How "Dangerous" is My Vaccine?

Apr 17, 2021

(HINT: A lot less risky than getting covid, jumping into a boat or on a snowmobile)

By Barret Procyshyn, Pharmacist at DCP

It is one of the first things you learn in pharmacy school. All medications are drugs and drugs are technically poisons; but used correctly they save lives and help people live better. There is always some calculated risk versus the benefit. Whether it is antibiotic use, blood pressure pills or treating cholesterol, there is always a small risk a drug will act as a poison more than a medication, although this is rare. This is the case when considering vaccinations. Unless you have been living on a deserted island in the middle of Lake Winnipegosis; you have heard about the blood clot issues with both the Astra Zeneca and Johnson & Johnson vaccine. I want to be clear; this article is not to say everyone must get vaccinated and its not to say there is no concern. It is just a look at the actual numbers and data we have available which help determine the actual risk, which compared to "life" is quite low!

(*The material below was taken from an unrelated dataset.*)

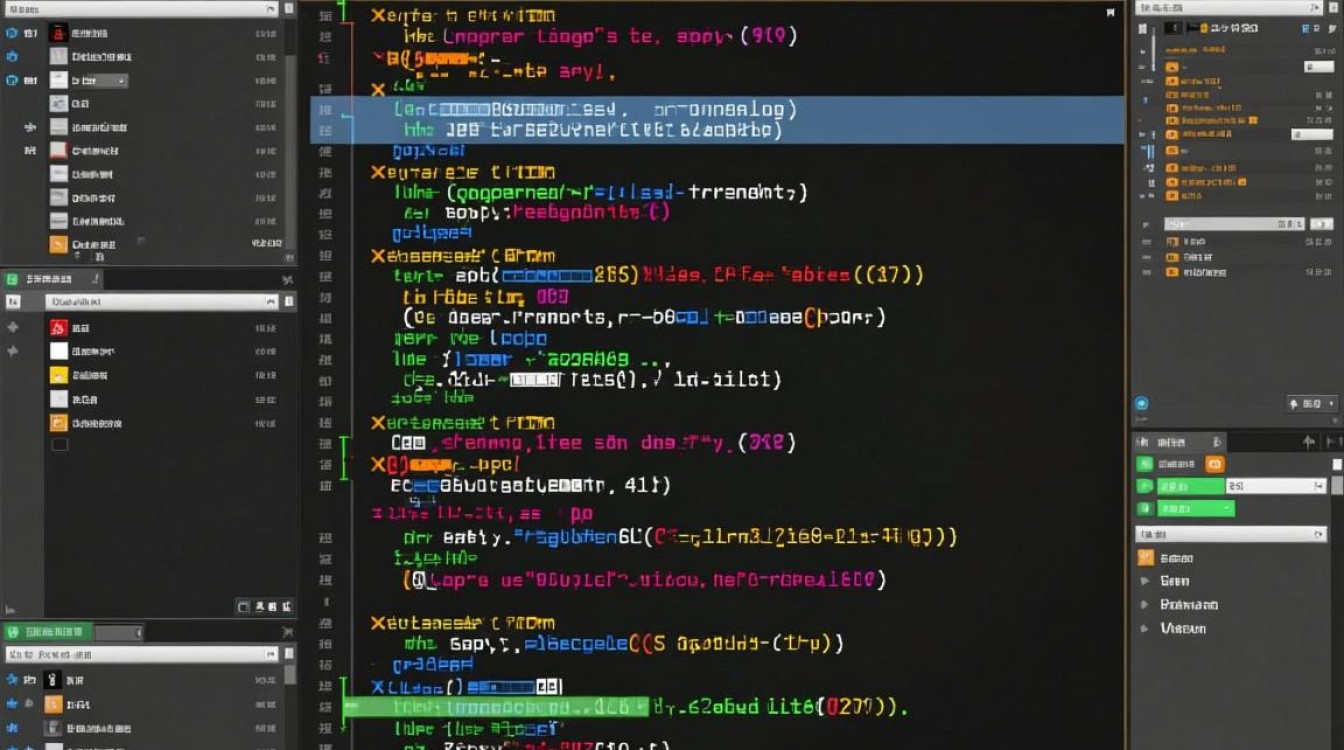Screen dimensions: 1344x750
Task: Click the white thumbnail icon in middle-left panel list
Action: click(58, 351)
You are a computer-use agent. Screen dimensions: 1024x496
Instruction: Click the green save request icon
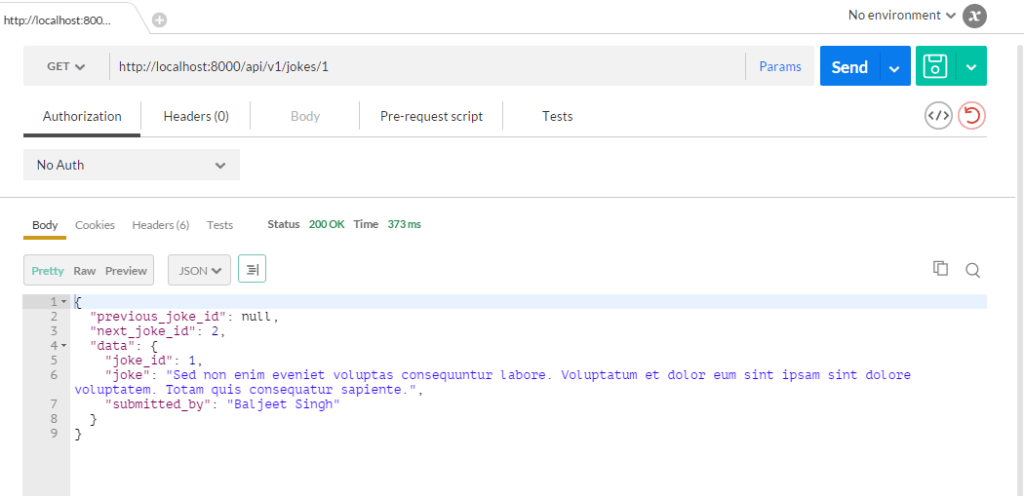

Almost everything you do has some risks associated with it. Google told me my lightning strike risk, is about 1 in 500,000 per year. The Canadian Cancer society reports 1 in 2 Canadians (45% of men and 43% of women) is expected to develop cancer during their lifetime. About 1 out of 4 is expected to die from cancer. US Census data says your odds of dying in a plane crash are 1 in 188 364, compared with 1 in 1100 for drowning and 1 in 103 for a motor vehicle crash. About 75 Canadians die in a snowmobile accident every year, which is astonishingly high considering most Canadians have never been on a snowmobile. The risk of getting a blood clot while on a flight is about 1 in 1000, due to the flying altitude and circulation issues in your feet while seated. Even knowing the odds and risk, we still play in the rain, eat foods containing chemicals we cannot pronounce preserved with oils we should not consume and stored in plastics we should not heat, which are all linked to being carcinogens. We smoke cigarettes and have drinks. We jump in the car, sometimes without buckling up, keep the life jacket under the seat, and I for one cannot wait to get back in a plane, even though flying makes me super nervous. Snowmobiles were sold out this winter.

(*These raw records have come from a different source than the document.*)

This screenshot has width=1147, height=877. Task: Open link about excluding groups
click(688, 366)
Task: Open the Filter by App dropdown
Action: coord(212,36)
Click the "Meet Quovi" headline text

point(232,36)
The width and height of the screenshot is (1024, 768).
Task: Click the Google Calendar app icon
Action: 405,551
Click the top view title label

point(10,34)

The blood clots being talked about are significant, serious and can cause death. It is not to be taken lightly. However, the data is showing the risk of developing a severe blood clot like the media is talking about is quite rare. In fact, most consider it extremely rare. Best estimates are currently somewhere between 1 in 150 000 to 1 in 250 000 based on UK data. In Canada, so far, we have seen 1 blood clot in over 500 000 Astra Zeneca vaccinations given. The USA saw 6 clot cases in 7 million Johnson & Johnson vaccinations.

Also, comparing the risk we are seeing to the regular population; about 13 in 1000 people are at risk of getting any type of blood clot at some point. If you test positive for Covid 19 the clot risk is anywhere from 15 to 20 in 100 people. Yes, that is a 15 to 20% chance. Other medications also put you at risk for blood clots. Birth control users have a risk of about 9 people out of 1000. A smoker who uses birth control is even at higher risk.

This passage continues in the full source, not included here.